Tandis que le moine parlait, Marie marchait avec agitation, le regard fixe, les mains croisées ; de temps en temps elle s’arrêtait devant la fenêtre et regardait la mer.

— Il faut sauver Maubray, dit-elle, et pour le sauver il n’y a qu’un moyen… le Saint-Malo met à la voile demain au point du jour.

— Vous voulez partir, madame ? vous voulez retourner en France ? interrompit le moine.

— Non, non, pas moi, mon père, répondit-elle, mais Maubray… Je lui confierai mon fils ; et vous-même, vous l’accompagnerez, chargé d’une mission près du roi. Je resterai ici, j’y resterai seule, sans craindre le comte ni aucun de mes ennemis : mon espoir est que la bonté du roi abrégera cette situation.

— Je ne vous comprends pas, madame, dit le moine avec un profond étonnement.

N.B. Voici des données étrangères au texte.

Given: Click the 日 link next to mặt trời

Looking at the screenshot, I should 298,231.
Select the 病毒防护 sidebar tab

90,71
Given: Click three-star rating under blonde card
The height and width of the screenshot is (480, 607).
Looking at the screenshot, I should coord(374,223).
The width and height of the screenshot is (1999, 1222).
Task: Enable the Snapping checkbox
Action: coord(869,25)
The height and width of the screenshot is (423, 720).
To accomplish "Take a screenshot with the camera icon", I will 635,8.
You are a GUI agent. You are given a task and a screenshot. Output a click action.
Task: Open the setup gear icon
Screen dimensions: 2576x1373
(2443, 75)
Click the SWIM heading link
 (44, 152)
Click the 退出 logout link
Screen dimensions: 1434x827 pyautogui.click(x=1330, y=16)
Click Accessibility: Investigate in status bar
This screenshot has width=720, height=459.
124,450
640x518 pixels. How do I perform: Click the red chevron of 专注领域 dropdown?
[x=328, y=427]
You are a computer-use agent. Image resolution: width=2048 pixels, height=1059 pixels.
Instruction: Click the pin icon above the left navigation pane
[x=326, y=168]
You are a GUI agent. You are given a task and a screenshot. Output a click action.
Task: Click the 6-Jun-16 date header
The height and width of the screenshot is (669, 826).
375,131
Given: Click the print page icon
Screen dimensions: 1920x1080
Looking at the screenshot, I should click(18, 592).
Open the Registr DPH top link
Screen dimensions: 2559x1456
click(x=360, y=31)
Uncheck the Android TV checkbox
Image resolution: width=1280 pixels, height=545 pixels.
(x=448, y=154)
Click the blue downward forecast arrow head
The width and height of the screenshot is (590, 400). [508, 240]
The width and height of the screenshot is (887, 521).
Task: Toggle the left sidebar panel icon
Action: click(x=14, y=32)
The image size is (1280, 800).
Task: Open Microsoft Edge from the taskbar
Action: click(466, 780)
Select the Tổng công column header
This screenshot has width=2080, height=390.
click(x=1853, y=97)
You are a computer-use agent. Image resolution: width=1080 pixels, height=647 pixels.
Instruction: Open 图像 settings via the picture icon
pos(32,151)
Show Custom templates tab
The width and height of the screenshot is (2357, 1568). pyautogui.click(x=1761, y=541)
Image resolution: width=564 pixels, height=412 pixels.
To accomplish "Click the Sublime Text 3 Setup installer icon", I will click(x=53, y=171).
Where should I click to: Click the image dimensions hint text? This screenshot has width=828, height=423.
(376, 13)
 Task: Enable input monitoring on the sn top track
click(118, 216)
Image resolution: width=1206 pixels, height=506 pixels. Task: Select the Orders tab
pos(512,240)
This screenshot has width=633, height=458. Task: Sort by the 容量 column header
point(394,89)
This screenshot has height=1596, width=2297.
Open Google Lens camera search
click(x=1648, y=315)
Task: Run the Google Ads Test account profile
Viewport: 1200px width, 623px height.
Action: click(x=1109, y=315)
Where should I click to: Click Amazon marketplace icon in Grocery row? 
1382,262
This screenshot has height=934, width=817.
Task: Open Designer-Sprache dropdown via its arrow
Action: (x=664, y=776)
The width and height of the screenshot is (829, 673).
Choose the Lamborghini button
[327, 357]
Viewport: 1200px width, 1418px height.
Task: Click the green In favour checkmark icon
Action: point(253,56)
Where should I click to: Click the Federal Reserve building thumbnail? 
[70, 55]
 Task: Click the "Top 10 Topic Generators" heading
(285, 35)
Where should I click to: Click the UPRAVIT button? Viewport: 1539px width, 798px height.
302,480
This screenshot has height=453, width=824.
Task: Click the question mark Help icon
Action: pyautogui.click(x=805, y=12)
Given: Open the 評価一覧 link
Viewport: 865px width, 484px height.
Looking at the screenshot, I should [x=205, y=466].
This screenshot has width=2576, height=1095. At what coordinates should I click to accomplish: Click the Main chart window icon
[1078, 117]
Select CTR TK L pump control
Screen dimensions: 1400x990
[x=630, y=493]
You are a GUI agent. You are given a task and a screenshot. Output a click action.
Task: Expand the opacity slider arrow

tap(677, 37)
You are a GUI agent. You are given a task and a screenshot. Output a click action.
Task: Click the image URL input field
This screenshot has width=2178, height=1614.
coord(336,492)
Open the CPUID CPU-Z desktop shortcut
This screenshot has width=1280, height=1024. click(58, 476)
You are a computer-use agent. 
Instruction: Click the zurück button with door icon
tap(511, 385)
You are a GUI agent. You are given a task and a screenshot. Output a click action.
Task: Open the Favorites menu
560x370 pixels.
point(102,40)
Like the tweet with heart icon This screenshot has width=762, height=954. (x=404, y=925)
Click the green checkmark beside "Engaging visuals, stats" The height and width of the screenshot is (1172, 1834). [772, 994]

— Les dépêches que je vous remettrai vous expliqueront tout, répondit-elle avec calme. Maintenant, mon père, retournez à l’église du Mouillage : j’y serai dans une heure.

Quand le père Du Tertre fut sorti, Marie se rapprocha du médecin.

— Docteur, dit-elle, je ne veux pas faire mes adieux à Maubray. En prononçant ces mots, sa fermeté l’abandonna tout à coup, et elle fondit en larmes.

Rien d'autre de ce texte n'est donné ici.